Although Morocco is experiencing economic growth, that has not translated into jobs for its youth: In the last decade, the country’s working-age population has increased by more than 10 percent, yet employment has increased by only 1.5 percent, according to the World Bank.

Liberia-U.S. talks. Liberian Foreign Minister Sara Beysolow Nyanti and U.S. Secretary of State Marco Rubio held talks on cooperating in Liberia’s critical minerals sector, the U.S. State Department said on Friday.

The United States has sought to strengthen its access to critical minerals amid competition with China. The talks with Liberia are part of U.S. efforts to build on an earlier deal with the Democratic Republic of the Congo.

Liberian President Joseph Boakai was among five African leaders invited to a lunch at the White House with U.S. President Donald Trump in July. Liberia is rich in lithium, cobalt, manganese, nickel, and other rare earth minerals.

Sudan banking case. Last Friday, a U.S. federal court in New York ordered France’s largest bank, BNP Paribas, to pay $20.5 million in damages to three Sudanese refugees over its role in financing the Sudanese government under former President Omar al-Bashir.

The International Criminal Court charged Bashir with genocide and crimes against humanity before he was deposed in a 2019 coup. The U.S. court verdict could affect a wider class-action suit against the bank. BNP Paribas said it intends to appeal the verdict.
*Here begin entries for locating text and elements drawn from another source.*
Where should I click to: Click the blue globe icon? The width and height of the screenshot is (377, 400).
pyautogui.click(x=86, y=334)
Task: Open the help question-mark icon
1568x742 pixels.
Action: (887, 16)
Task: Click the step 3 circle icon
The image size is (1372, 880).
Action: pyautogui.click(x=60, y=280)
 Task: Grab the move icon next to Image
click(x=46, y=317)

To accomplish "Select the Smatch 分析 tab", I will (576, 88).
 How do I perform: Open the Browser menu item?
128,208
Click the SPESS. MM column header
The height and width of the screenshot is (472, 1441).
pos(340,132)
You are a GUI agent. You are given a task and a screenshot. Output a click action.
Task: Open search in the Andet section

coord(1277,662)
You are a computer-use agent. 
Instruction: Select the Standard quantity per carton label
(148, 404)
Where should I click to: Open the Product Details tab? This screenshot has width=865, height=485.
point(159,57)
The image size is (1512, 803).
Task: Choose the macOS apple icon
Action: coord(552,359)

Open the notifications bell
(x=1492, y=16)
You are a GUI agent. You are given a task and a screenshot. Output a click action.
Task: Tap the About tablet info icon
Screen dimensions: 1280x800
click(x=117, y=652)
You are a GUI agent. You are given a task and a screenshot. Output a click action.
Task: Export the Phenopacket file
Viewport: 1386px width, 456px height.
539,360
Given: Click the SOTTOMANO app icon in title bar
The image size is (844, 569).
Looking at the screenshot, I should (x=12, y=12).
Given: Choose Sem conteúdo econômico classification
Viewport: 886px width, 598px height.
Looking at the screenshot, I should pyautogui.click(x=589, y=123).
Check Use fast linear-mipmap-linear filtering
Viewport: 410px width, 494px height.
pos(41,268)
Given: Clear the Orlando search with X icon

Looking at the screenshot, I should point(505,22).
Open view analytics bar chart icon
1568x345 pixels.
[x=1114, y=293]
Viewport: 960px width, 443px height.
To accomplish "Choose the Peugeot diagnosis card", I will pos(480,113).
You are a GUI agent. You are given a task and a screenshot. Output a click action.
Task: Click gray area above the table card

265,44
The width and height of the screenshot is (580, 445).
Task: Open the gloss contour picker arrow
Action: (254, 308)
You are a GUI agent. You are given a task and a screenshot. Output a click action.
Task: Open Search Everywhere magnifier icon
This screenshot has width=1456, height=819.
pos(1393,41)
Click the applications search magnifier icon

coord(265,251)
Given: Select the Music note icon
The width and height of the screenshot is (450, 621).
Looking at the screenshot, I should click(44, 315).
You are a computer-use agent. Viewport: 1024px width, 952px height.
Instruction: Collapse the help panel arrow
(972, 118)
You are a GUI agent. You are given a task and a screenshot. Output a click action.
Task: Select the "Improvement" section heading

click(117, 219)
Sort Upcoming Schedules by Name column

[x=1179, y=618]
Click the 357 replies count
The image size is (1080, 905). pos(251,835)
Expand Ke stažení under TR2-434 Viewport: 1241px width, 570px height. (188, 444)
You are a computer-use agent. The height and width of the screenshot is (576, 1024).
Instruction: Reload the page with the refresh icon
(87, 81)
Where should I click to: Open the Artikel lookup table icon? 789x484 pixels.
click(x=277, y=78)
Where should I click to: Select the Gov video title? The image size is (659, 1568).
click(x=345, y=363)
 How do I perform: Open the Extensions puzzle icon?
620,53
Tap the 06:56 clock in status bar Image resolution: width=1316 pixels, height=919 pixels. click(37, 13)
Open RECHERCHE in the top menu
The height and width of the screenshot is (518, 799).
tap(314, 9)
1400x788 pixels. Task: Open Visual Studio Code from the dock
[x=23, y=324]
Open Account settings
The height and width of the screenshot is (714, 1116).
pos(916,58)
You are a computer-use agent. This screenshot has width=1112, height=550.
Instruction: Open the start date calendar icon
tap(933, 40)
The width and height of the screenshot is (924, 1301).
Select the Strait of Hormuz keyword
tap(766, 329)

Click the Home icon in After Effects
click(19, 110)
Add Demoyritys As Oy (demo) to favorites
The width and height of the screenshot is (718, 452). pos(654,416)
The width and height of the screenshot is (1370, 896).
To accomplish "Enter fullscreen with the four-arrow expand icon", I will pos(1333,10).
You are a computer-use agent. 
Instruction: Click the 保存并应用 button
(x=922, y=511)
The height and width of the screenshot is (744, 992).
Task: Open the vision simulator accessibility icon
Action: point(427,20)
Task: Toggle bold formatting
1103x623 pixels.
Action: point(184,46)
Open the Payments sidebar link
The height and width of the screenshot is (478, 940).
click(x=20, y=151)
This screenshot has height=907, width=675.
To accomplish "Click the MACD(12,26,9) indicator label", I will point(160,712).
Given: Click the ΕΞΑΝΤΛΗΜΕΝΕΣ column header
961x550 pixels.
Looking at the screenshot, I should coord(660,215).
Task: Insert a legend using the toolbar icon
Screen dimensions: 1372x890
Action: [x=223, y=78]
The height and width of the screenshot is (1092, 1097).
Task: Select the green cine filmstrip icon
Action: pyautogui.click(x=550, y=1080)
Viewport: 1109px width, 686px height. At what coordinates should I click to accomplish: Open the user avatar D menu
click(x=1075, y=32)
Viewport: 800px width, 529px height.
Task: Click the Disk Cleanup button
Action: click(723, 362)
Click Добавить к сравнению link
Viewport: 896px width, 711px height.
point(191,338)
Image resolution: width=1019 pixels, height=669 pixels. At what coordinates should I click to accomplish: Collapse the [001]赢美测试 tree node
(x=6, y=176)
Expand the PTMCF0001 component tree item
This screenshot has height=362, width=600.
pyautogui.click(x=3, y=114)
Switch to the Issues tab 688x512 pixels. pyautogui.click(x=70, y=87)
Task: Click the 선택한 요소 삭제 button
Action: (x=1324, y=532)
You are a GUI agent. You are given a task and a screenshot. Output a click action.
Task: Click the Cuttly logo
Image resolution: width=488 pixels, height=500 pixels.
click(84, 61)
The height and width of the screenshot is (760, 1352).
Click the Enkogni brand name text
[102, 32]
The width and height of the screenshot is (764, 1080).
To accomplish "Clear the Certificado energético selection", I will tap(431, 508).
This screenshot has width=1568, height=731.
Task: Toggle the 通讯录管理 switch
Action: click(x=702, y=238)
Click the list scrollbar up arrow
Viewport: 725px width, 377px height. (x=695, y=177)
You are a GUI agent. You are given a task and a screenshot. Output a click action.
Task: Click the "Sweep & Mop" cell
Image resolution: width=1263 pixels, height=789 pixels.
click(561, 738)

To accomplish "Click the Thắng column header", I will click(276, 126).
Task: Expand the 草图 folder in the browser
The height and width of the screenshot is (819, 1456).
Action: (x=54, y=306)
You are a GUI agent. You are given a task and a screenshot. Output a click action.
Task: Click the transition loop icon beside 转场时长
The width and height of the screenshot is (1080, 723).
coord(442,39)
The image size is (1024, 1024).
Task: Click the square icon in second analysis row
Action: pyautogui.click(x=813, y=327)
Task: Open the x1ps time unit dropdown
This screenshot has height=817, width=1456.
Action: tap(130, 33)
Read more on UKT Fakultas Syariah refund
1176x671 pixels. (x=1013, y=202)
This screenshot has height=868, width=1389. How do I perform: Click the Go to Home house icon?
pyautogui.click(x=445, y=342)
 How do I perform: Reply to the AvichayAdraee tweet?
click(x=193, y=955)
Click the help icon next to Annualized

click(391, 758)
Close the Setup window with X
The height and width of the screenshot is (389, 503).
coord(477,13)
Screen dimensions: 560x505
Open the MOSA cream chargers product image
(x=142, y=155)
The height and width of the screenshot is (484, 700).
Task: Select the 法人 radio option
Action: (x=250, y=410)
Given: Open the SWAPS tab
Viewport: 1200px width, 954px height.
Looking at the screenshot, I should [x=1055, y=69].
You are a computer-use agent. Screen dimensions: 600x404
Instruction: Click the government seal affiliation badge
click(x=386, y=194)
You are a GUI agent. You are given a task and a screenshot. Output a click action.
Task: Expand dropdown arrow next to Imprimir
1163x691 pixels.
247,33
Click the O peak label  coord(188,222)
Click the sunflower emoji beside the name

U.S. refugee overhaul. The Trump administration is looking to reform the U.S. refugee program to favor white South Africans and Europeans persecuted for opposing migration, according to government documents seen by the New York Times. The United States is reportedly looking at an annual refugee cap of 7,500 people.

So far, around 100 white South Africans have entered the United States as refugees, and 8,000 more are reportedly in the process of applying for refugee status.

Kenya’s enduring opposition leader. Former Kenyan Prime Minister Raila Odinga died on Oct. 15 at the age of 80. In the Elephant, Justin Willis, Gabrielle Lynch, Karuti Kanyinga, and Nic Cheeseman recount a figure who significantly changed Kenyan politics despite losing a presidential campaign five times.

“His absence will generate a political vacuum that other leaders will struggle to fill. [President William] Ruto was banking on Odinga’s support to win the 2027 elections. He will now have to work harder to put together a winning coalition,” the authors write.

South Africa’s anti-migrant movement. Xenophobia against people from other African countries has been a growing problem in South Africa for several years. For the BBC, Mpho Lakaje reports on Operation Dudula, an anti-immigrant movement forcibly stopping foreigners from accessing health care. (In Zulu, dudula means “to remove something by force.”)

“They check identity cards and stop anyone who is not South African from entering” hospitals and clinics, Lakaje writes. “Despite some arrests, the authorities seem unable to prevent the pickets.”